II. Dynamic Structural Data Analysis
Our new structural data analysis tool called TERPRED is composed of two components: the Database and the Rotamer Generator, which are discussed in the following two subsections. TERPRED can perform well even with very low sequence identity (<10%). The algorithm accepts various customizable parameters including amino acid sequence, a set of predetermined structures (global search space), secondary structure prediction, motifs, and domains.
A. The TERPRED Database
The purpose of the construction of the TERPRED platform was to enable detailed analysis of structural data in order to determine the factors that define the structure of a protein. In order to do this, a database was constructed to hold tertiary structure data in a relational format so as to facilitate the querying of structures based upon various combinations of attributes. Over thirty database tables were constructed with interconnectivity at the forefront of the design. Database tables were designed to hold sequence data, Cartesian coordinate data, polar coordinate data, secondary structure information, binding sites information, amino acid properties, and metadata about a protein such as its type, function, organism, etc. There are also tables to hold data about the encoding and translation of a protein such as mRNA transcript, genetic code, and codon-usage tables. These tables are provided in order to facilitate queries about the co-translational effect on protein structure.
Data to be loaded into the tables were downloaded from the Protein Data Bank, NCBI, and other sources. In order to facilitate loading data into the TERPRED database, several Perl scripts were designed to read, extract, and store data into the appropriate tables. The data from a single PDB file were stored across several database tables.
Predetermined structures in the Protein Data Bank were downloaded to the TERPRED server. The file organization structure used on the PDB server was retained after the data was migrated. Initial testing of the TERPRED system was first done with approximately twenty randomly-selected proteins, and benchmark testing was later done using the Lindahl dataset (Lindahl and Elofsson, 2000), which is a set of 976 non-redundant protein structures widely used to test prediction algorithms. The PDB record IDs corresponding to each of the records in the Lindahl dataset were extracted and each of the structure files were loaded directly from the original PDB files. This was done so that all of the metadata or descriptive information could be extracted in addition to the structural information.

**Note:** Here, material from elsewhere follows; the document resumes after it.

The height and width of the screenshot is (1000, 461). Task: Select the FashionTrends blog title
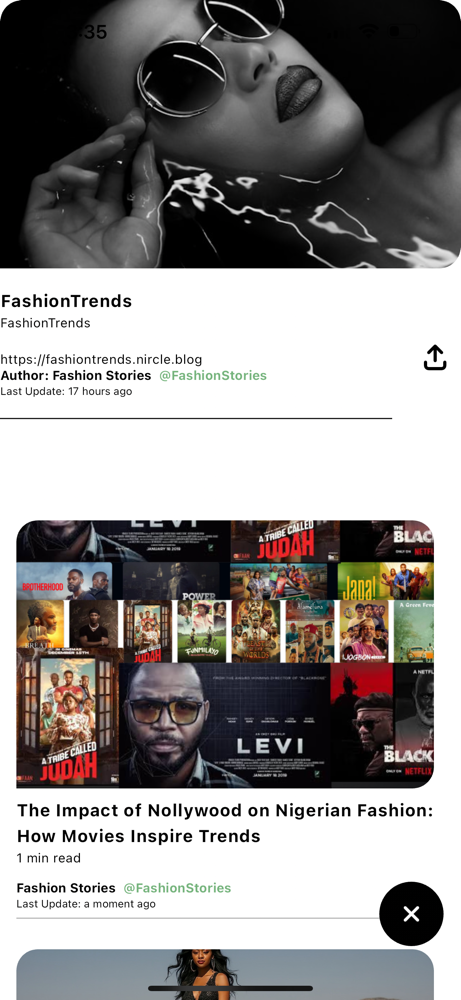(x=66, y=301)
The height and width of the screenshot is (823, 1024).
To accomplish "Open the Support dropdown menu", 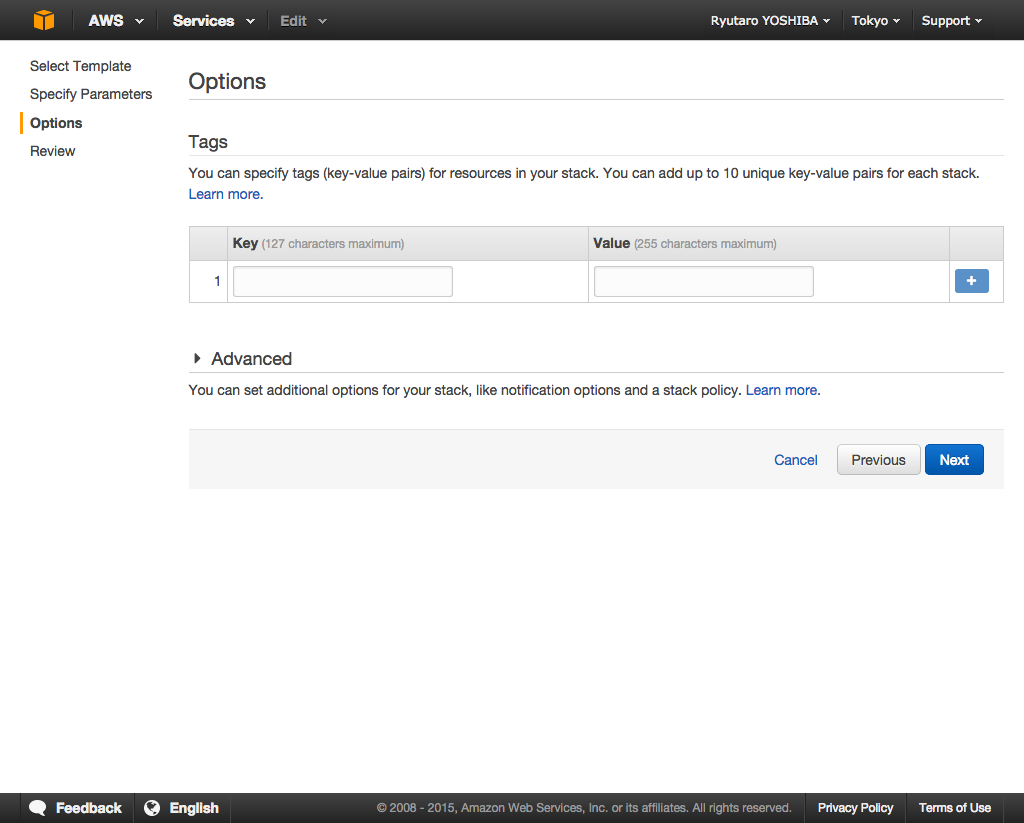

Other information needed for the TERPRED system was derived from data stored within PDB records. Secondary structure assignments were made using the algorithm developed by Wolfgang Kabsch and Chris Sander called DSSP (Define Secondary Structure of Proteins). The standard method for assigning secondary structures to the amino acids of a protein is the DSSP algorithm using the atomic-resolution coordinates of the protein. By means of an electrostatic definition, the hydrogen bonds of the protein structure are first identified. A hydrogen bond is identified by the DSSP algorithm if the energy E is less than −0.5 kcal/mol. The torsion (or dihedral) angles of bonds were also derived from the atomic coordinates within the PDB files.
After the data were successfully downloaded, derived, and loaded into the system, queries could be run against it. The following are several example queries, “What proteins have a specific pattern within their sequences?” or “What are the various sequence segments that fold into a right-handed alpha-helix?” The answers of the queries are limited by the quality and quantity of the data within the database. As a result, TERPRED was designed to hold a large number of predetermined structures while providing the capability of various structures to be grouped into datasets that allow users to query a subset of the total available records. Users may utilize all of the records loaded into the system, a public dataset such as the Lindahl dataset, or create their own custom dataset (collection of PDB identifiers, model numbers, and chain identifiers). This allows users to generalize the search or limit the scope of the search to a set of non-redundant structures or to a set of specific structures like globular proteins, enzymes, receptors, etc. based upon information known (or hypothesized) about a target protein. There are various preloaded datasets within the TERPRED Rotamer Generator, which will be discussed in the next section. We provide a few queries to the TERPRED database in the following.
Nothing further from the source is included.